**Extracted text**
=-=-=

(Leprosy; Elephantiasis Graecorum; Satyriasis; Leontiasis)
Definition – A chronic, insidious, endemic, contagious disease due to a specific bacillus and characterized by erythema, anesthesia, pigmentation, neoplastic growths, atrophies, ulcerations and deformities varying with the parts affected.
Leprosy, the oldest of known diseases, is at the present distributed over a quarter of the habitable globe. It is common in India, China, Japan, the Philippine Islands and parts of Africa; comparatively frequent in Iceland, parts of Canada, the West Indies, Central and South America and the Hawaiian Islands. in Europe it is chiefly found in Norway, Russia, Greece, Spain and Portugal. Sporadic cases are always present in the United States especially in our large seaport cities, but it is more constantly found in California among the Asiatics, in Louisiana among West Indians and in the northwestern states like Minnesota and Wisconsin among persons of Scandinavian origin. It is difficult to say how many cases there are within the bounds of the United States proper but probably five hundred would be an approximate figure. Nearly all of these cases have contracted the disease in some other country although the actual development may have taken place years after their arrival here. For the past ten years I have had from five to ten cases under my observation yearly and their clinical histories verify the preceding assertion.

=-=-=

**Entries shown**
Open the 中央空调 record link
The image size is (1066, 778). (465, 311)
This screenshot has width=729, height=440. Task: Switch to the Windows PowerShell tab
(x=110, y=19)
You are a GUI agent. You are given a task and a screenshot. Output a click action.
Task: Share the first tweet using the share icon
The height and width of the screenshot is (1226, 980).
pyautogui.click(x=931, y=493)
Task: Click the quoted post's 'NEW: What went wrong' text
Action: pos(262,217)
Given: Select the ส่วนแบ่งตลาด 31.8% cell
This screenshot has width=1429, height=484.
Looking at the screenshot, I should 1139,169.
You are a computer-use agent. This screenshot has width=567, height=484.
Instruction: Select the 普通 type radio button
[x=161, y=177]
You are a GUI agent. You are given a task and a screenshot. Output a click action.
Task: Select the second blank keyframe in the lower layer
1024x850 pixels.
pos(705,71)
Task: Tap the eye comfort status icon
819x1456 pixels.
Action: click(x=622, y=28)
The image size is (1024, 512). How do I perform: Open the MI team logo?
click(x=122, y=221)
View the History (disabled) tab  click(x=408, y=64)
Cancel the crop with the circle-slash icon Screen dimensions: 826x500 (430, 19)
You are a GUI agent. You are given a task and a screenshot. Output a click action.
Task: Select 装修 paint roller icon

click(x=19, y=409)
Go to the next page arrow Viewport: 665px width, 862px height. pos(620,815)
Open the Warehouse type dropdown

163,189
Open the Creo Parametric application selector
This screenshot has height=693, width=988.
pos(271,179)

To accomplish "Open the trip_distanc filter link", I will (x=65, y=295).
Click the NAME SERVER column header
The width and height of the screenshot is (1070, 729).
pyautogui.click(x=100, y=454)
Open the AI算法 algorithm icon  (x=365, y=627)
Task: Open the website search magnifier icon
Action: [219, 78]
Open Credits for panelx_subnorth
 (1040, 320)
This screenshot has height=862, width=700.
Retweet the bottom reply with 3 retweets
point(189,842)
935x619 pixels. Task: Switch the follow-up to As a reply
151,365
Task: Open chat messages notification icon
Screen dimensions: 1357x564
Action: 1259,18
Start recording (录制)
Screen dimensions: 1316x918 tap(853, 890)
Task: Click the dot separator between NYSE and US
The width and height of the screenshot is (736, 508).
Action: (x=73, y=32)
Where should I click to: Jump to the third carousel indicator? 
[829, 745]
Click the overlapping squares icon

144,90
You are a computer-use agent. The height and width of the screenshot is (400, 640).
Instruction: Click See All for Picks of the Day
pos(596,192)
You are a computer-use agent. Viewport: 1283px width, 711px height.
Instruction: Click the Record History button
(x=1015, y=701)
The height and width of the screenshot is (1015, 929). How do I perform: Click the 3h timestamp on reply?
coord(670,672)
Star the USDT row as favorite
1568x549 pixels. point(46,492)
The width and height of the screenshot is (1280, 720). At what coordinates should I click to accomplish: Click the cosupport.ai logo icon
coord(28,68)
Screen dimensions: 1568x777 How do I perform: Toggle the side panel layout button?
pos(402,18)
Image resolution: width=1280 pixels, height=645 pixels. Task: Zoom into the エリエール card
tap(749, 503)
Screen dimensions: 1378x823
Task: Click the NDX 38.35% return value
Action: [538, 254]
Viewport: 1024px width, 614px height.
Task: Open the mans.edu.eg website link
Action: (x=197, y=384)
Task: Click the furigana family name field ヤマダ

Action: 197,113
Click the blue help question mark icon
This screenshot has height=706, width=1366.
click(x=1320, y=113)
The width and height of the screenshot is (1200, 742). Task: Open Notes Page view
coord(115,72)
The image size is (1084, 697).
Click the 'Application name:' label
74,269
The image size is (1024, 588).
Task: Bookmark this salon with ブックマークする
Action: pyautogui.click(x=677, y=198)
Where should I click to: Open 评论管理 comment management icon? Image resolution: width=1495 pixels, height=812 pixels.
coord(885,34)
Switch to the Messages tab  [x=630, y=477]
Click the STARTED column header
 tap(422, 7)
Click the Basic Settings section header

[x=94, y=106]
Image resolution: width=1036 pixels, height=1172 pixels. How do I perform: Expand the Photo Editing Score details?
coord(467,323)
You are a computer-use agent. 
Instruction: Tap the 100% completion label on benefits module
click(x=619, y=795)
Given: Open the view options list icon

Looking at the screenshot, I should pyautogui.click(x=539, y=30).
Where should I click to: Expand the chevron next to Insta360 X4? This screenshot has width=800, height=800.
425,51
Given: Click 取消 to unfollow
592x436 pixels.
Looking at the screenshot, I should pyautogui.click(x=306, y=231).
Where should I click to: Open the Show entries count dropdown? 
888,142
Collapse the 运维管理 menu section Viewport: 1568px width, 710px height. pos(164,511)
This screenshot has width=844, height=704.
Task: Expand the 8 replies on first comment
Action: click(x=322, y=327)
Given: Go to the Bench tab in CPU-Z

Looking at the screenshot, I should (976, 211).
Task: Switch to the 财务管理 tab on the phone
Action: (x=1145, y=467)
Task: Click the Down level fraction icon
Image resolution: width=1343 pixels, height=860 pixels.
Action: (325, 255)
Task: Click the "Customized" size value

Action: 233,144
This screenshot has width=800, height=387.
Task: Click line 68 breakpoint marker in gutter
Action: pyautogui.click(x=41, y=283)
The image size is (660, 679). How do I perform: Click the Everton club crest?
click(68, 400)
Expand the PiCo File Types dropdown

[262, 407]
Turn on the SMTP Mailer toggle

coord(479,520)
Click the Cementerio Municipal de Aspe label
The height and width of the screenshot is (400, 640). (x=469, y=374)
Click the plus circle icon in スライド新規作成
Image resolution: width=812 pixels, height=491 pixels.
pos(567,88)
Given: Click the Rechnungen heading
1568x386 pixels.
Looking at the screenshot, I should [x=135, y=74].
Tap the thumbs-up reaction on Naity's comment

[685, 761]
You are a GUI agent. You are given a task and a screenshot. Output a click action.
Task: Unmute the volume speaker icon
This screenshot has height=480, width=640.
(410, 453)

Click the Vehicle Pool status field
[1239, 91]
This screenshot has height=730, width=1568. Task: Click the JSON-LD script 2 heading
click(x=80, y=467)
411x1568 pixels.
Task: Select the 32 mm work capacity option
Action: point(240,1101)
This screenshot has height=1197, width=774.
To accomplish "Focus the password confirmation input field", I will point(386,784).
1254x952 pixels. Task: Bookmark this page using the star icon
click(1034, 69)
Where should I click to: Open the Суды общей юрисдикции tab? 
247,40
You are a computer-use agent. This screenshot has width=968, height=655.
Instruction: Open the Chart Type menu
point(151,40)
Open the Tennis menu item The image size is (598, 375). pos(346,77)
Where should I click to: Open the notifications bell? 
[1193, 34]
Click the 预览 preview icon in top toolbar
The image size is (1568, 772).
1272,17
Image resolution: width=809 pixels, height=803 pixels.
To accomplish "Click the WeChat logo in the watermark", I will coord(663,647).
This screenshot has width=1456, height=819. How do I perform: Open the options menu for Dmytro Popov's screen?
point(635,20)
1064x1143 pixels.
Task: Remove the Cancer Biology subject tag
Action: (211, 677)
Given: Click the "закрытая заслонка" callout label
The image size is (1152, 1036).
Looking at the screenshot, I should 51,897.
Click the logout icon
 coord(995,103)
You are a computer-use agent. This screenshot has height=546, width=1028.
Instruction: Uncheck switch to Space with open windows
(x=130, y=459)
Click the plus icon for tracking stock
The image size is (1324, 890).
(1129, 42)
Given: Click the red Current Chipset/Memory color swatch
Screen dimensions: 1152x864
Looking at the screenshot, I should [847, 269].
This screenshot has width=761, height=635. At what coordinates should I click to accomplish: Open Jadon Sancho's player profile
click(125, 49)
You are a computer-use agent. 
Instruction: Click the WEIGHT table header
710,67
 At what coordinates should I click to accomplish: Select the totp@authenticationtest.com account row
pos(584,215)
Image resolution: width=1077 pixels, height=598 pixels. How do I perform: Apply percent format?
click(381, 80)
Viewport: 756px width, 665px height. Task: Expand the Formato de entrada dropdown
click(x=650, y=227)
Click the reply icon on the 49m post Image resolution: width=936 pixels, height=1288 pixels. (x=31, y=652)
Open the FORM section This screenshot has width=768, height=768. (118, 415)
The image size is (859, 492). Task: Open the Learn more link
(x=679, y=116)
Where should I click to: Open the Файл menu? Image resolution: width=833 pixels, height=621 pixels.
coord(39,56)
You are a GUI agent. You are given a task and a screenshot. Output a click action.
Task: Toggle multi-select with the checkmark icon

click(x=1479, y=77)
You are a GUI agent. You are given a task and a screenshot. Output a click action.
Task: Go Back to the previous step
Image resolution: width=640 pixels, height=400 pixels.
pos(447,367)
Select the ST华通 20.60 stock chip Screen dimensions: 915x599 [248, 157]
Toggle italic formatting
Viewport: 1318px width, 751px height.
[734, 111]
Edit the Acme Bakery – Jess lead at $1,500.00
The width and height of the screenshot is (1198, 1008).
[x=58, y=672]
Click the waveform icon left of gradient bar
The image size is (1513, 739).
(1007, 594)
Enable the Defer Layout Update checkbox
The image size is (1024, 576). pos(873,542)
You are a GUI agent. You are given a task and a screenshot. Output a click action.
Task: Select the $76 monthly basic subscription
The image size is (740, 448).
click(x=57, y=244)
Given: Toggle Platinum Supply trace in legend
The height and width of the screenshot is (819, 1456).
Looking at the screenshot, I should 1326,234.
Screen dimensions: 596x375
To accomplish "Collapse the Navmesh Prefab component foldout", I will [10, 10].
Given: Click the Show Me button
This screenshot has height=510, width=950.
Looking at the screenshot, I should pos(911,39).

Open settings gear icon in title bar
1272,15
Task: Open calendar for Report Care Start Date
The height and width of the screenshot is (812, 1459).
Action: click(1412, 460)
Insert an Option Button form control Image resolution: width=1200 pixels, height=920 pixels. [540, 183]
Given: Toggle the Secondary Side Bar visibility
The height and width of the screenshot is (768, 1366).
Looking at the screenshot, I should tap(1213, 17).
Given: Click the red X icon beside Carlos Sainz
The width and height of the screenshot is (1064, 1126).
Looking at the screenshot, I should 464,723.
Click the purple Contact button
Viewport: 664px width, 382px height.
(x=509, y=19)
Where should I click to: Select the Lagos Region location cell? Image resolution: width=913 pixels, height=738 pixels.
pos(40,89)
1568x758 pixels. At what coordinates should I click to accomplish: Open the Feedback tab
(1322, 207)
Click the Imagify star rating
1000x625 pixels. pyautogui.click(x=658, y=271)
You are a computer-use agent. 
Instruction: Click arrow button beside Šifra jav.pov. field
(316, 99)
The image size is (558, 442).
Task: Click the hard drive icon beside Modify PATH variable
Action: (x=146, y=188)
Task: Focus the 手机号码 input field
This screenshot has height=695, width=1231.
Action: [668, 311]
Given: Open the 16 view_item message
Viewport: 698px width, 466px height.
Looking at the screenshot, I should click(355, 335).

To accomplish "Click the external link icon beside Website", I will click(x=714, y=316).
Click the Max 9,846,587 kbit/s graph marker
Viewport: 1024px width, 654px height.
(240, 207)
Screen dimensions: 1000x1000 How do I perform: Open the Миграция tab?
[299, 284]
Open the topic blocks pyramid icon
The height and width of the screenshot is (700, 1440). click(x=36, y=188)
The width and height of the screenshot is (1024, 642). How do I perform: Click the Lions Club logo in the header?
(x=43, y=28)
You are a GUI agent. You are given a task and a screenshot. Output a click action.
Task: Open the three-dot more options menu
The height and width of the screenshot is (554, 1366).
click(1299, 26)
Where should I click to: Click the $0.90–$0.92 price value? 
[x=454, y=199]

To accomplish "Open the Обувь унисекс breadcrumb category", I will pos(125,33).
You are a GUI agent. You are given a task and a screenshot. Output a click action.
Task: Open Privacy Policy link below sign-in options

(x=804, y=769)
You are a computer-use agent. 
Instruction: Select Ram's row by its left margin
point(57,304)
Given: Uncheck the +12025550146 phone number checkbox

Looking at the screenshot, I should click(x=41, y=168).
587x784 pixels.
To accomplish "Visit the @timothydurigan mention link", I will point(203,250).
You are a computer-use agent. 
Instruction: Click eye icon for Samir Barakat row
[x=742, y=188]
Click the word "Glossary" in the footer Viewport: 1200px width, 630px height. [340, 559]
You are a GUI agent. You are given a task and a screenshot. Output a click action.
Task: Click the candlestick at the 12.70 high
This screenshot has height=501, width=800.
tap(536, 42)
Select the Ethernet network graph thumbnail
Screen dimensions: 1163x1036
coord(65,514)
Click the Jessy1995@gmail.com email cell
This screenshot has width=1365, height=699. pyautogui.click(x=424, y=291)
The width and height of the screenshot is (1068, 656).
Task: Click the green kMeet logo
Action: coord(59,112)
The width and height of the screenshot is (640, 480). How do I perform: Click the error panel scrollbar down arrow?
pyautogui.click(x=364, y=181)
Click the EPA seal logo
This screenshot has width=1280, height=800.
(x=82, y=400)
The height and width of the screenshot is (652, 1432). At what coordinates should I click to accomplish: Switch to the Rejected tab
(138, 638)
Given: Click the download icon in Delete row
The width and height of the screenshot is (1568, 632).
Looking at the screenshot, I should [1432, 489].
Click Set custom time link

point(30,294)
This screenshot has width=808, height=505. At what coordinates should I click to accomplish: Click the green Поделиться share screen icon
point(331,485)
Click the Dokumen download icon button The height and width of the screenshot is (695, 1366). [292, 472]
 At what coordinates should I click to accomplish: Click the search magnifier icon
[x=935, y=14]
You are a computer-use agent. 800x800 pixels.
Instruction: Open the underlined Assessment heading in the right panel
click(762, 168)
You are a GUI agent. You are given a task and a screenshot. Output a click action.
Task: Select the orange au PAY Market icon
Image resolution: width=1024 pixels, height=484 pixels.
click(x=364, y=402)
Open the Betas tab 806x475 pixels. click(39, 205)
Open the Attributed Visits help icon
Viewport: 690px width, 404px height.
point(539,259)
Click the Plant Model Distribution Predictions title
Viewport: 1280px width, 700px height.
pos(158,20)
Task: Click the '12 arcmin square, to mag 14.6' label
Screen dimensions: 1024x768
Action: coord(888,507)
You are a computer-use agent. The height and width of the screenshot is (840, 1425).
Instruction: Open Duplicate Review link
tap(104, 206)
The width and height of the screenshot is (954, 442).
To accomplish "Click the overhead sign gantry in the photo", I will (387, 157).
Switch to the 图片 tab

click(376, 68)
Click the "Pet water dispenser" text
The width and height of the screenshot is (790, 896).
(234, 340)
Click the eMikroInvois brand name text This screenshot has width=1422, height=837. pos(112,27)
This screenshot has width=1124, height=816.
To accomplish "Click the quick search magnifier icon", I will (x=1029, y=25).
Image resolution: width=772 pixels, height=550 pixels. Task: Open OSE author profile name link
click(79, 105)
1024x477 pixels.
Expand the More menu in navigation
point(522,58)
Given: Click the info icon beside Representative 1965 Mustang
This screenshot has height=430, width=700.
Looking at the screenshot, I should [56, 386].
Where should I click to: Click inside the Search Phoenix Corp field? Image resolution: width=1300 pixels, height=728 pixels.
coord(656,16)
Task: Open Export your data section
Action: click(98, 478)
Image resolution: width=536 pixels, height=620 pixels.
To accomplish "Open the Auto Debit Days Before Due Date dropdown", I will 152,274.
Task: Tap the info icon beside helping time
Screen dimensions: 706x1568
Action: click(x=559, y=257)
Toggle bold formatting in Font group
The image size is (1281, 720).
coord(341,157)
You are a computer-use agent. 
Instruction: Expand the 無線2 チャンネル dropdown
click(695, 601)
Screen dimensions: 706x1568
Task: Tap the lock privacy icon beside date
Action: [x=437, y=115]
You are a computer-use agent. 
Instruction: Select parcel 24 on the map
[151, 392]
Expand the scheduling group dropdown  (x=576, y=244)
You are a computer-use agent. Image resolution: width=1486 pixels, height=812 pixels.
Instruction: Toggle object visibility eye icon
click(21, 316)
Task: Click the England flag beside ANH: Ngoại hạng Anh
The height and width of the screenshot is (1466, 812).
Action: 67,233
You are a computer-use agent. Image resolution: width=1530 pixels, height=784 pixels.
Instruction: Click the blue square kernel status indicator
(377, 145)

=-=-=

**Exercise details**
Which European countries does the passage on leprosy name as the chief places the disease is found in Europe? Answer using only the passage on leprosy.

**Answer to the exercise**
Norway, Russia, Greece, Spain and Portugal.